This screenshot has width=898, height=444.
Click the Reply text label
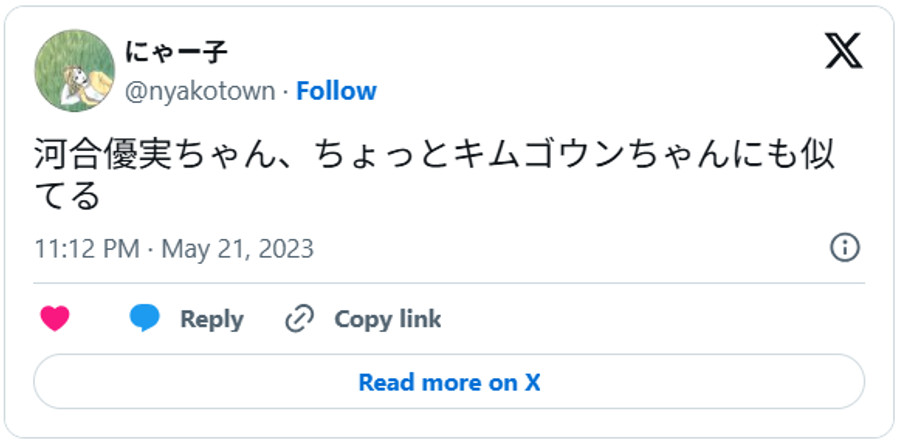(211, 319)
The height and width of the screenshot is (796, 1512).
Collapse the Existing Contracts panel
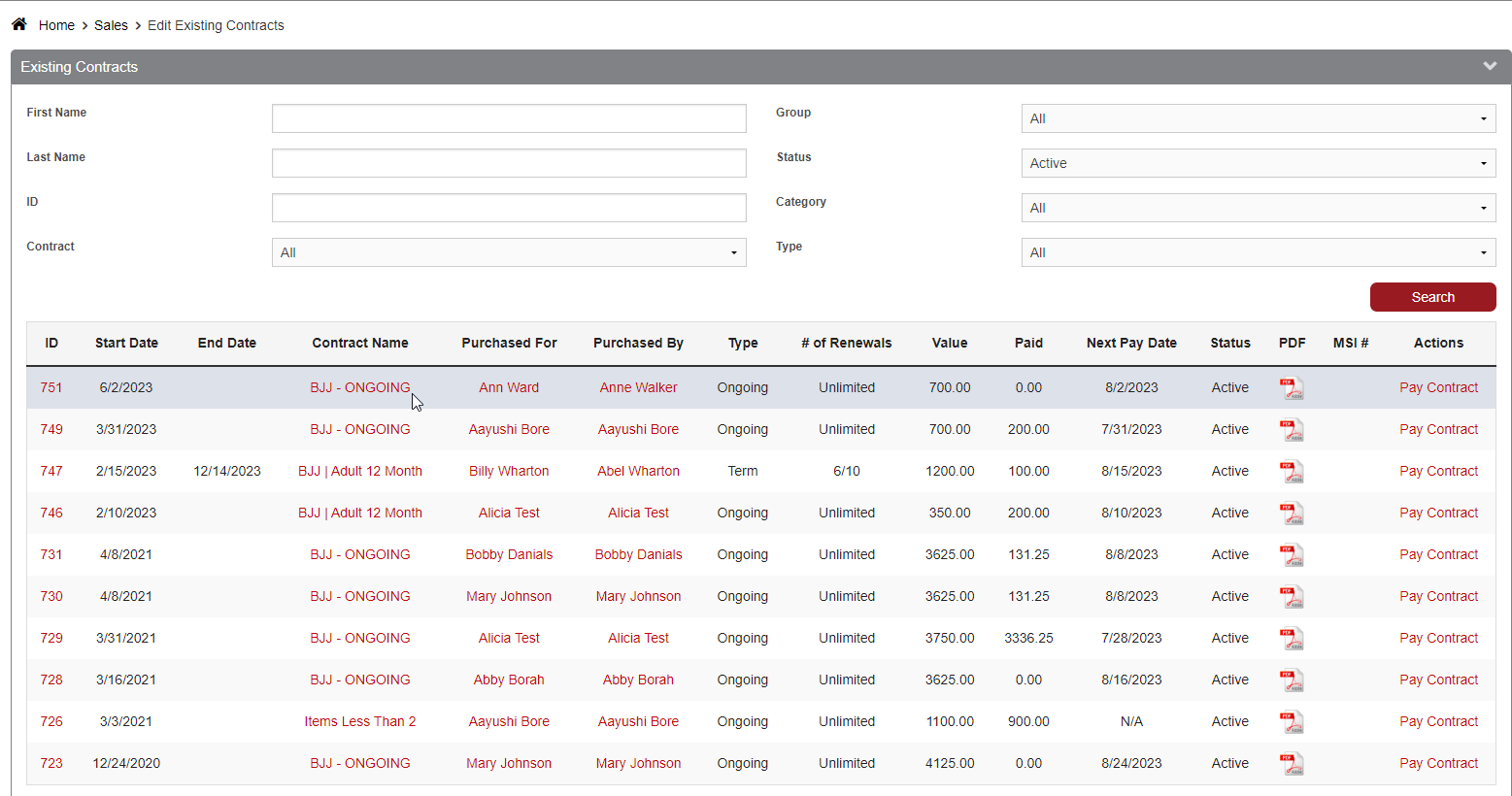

▶ **What to work on**: Could you convert the material above into a numbered list with one item per line, skipping any blank lines and leaving the pictures out?

▶ **Full response**:
1. This screenshot has width=898, height=444.
2. Click the Reply text label
3. (211, 319)
4. The height and width of the screenshot is (796, 1512).
5. Collapse the Existing Contracts panel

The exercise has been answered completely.